» **Records**:
....
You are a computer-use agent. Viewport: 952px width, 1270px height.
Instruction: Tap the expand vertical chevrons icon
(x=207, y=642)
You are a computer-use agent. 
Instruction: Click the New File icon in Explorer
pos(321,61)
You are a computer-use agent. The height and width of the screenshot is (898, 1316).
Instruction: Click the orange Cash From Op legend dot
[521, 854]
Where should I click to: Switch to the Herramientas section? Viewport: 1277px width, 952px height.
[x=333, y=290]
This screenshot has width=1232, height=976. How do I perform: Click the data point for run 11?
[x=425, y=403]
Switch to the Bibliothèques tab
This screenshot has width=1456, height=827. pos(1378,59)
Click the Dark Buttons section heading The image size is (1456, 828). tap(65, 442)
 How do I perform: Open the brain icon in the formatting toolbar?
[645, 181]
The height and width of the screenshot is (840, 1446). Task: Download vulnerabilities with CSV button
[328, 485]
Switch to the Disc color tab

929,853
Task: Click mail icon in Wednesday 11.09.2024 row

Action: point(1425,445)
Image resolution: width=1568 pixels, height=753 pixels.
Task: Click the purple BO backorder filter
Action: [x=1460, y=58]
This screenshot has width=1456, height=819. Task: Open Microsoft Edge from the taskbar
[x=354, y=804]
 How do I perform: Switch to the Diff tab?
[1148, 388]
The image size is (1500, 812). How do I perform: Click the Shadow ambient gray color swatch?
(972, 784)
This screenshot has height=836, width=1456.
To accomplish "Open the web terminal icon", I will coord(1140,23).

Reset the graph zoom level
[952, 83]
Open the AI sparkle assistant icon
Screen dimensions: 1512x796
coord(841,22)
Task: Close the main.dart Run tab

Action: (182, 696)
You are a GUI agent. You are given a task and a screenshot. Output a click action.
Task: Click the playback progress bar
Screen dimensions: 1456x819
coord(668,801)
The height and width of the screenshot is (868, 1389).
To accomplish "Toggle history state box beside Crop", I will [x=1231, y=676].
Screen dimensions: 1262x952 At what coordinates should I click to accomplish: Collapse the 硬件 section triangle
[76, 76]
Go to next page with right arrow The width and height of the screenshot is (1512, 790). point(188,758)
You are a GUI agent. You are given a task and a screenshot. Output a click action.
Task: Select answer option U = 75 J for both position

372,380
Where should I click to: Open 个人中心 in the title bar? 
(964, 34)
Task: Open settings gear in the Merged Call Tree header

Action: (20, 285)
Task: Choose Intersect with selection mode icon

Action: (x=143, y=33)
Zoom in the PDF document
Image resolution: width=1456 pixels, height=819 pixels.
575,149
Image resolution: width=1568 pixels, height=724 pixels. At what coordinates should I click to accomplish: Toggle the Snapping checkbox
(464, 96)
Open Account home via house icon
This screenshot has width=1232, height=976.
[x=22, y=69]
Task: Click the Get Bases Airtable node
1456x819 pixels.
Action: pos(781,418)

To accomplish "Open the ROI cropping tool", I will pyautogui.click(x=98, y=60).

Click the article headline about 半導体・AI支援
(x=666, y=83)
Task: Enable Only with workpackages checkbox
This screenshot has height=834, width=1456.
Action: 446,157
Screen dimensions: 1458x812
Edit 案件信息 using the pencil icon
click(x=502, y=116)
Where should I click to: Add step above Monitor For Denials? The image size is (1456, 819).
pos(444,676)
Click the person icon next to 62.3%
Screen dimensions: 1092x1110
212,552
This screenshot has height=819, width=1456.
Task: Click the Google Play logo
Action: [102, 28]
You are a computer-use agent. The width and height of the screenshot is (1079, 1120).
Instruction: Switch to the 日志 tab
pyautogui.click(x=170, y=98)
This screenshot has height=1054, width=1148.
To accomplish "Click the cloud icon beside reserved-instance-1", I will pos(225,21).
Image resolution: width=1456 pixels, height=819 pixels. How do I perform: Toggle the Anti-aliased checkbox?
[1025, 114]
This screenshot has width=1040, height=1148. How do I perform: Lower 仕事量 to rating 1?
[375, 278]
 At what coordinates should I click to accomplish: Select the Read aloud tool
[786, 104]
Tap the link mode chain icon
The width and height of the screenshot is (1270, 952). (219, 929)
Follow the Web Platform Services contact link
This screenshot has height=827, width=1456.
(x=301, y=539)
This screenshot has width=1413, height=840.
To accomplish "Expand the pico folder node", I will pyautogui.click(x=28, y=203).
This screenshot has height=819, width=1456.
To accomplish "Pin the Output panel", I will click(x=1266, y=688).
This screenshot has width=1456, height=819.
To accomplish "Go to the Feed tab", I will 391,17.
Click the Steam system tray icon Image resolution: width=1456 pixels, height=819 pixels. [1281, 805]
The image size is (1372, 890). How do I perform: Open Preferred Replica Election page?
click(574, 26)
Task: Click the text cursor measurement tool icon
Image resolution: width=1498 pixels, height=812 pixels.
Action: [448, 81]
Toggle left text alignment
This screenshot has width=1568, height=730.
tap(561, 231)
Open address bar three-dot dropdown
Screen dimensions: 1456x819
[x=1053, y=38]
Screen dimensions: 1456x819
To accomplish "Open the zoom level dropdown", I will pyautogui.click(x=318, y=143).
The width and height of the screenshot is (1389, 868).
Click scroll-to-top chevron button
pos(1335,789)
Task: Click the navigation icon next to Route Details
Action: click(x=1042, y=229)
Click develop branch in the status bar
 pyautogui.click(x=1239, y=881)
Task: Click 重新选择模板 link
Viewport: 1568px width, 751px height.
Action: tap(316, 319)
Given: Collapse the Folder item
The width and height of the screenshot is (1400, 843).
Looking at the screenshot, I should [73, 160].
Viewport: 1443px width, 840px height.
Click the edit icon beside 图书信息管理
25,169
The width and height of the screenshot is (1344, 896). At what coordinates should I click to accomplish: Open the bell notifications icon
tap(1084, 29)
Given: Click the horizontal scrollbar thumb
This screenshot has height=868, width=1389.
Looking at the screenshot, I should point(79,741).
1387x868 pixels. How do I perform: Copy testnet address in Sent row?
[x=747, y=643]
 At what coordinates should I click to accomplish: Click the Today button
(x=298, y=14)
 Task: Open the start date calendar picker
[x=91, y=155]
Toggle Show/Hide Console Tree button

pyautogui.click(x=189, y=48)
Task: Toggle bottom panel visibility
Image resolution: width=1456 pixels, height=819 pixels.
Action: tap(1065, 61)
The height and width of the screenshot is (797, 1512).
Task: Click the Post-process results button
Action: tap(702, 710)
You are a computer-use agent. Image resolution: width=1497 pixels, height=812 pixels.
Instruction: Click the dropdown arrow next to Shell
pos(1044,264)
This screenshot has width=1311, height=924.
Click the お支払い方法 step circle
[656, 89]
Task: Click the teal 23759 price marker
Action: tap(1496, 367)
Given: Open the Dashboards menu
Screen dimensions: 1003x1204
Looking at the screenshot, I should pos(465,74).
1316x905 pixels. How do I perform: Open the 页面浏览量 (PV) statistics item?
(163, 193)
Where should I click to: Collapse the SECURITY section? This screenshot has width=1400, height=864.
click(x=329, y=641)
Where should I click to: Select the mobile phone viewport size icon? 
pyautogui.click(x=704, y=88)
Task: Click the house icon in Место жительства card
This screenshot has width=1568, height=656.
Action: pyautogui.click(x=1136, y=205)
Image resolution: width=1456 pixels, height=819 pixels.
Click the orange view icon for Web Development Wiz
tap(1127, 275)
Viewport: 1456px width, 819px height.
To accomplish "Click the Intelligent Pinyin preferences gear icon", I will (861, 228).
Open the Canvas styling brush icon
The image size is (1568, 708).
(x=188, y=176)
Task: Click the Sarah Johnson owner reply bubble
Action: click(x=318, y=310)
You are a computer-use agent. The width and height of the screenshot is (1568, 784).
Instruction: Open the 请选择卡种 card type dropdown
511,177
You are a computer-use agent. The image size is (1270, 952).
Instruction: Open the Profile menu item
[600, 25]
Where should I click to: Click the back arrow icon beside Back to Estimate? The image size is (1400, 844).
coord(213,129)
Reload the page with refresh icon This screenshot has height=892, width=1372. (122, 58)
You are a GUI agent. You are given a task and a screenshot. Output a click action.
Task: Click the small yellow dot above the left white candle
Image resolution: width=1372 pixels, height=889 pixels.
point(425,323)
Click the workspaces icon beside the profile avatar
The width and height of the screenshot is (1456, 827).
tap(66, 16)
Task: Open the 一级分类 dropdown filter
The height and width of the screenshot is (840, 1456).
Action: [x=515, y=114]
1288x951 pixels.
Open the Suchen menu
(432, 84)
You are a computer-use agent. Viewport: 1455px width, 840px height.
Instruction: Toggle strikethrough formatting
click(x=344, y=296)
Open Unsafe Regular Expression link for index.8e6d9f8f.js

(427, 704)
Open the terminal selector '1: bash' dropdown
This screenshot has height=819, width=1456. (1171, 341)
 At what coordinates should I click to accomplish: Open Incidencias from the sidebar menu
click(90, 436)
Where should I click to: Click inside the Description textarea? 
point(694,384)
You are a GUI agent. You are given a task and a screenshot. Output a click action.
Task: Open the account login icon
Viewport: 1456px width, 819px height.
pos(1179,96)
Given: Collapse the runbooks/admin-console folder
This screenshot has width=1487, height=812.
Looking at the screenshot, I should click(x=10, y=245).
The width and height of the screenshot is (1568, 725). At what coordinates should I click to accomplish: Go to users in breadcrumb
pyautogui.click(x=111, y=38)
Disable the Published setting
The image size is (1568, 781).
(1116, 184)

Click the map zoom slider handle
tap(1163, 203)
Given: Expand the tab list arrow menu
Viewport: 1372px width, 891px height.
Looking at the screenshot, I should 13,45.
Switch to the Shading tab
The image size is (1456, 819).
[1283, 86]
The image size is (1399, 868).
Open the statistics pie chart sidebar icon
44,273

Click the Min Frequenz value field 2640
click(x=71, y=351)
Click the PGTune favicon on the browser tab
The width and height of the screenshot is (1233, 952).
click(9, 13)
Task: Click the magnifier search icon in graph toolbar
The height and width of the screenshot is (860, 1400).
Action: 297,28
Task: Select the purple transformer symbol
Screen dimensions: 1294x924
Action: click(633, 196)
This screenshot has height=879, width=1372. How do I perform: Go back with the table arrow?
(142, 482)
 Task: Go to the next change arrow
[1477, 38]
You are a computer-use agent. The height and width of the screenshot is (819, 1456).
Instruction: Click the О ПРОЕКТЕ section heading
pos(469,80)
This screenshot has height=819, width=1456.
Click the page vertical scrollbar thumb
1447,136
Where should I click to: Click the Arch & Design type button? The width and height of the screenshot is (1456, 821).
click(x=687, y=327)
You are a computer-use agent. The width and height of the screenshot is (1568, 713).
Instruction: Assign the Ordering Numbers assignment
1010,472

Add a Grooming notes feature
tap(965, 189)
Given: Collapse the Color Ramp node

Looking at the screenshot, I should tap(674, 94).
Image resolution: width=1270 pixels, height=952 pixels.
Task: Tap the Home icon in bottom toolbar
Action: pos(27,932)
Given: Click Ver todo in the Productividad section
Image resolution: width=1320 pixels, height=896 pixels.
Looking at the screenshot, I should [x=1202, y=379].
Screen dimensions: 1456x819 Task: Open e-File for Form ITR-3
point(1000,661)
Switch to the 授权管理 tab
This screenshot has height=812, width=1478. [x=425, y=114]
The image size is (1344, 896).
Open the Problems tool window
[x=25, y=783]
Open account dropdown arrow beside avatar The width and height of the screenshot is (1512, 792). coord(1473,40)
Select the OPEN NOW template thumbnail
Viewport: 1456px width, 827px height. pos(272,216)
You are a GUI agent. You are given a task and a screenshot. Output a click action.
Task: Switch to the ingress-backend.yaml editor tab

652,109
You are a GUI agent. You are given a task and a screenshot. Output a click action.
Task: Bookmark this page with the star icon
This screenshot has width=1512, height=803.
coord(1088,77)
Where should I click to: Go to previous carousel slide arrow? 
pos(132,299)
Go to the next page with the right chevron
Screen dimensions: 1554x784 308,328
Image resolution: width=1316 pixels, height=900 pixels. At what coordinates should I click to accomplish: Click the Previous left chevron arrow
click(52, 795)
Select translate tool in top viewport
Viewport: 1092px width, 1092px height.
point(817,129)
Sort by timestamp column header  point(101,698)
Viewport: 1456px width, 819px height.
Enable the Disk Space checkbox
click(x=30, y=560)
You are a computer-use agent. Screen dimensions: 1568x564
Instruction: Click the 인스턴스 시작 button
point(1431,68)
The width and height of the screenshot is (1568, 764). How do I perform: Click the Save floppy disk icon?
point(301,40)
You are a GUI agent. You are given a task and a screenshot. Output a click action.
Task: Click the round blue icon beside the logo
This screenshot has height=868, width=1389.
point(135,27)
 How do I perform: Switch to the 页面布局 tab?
....
Retype exactly the span of lines from the one with "Task: Click the magnifier" through the one with "is (819, 1456)."; include both ends and omit the rest of the material.

» **Exercise output**:
Task: Click the magnifier search icon in graph toolbar
The height and width of the screenshot is (860, 1400).
Action: 297,28
Task: Select the purple transformer symbol
Screen dimensions: 1294x924
Action: click(633, 196)
This screenshot has height=879, width=1372. How do I perform: Go back with the table arrow?
(142, 482)
 Task: Go to the next change arrow
[1477, 38]
You are a computer-use agent. The height and width of the screenshot is (819, 1456).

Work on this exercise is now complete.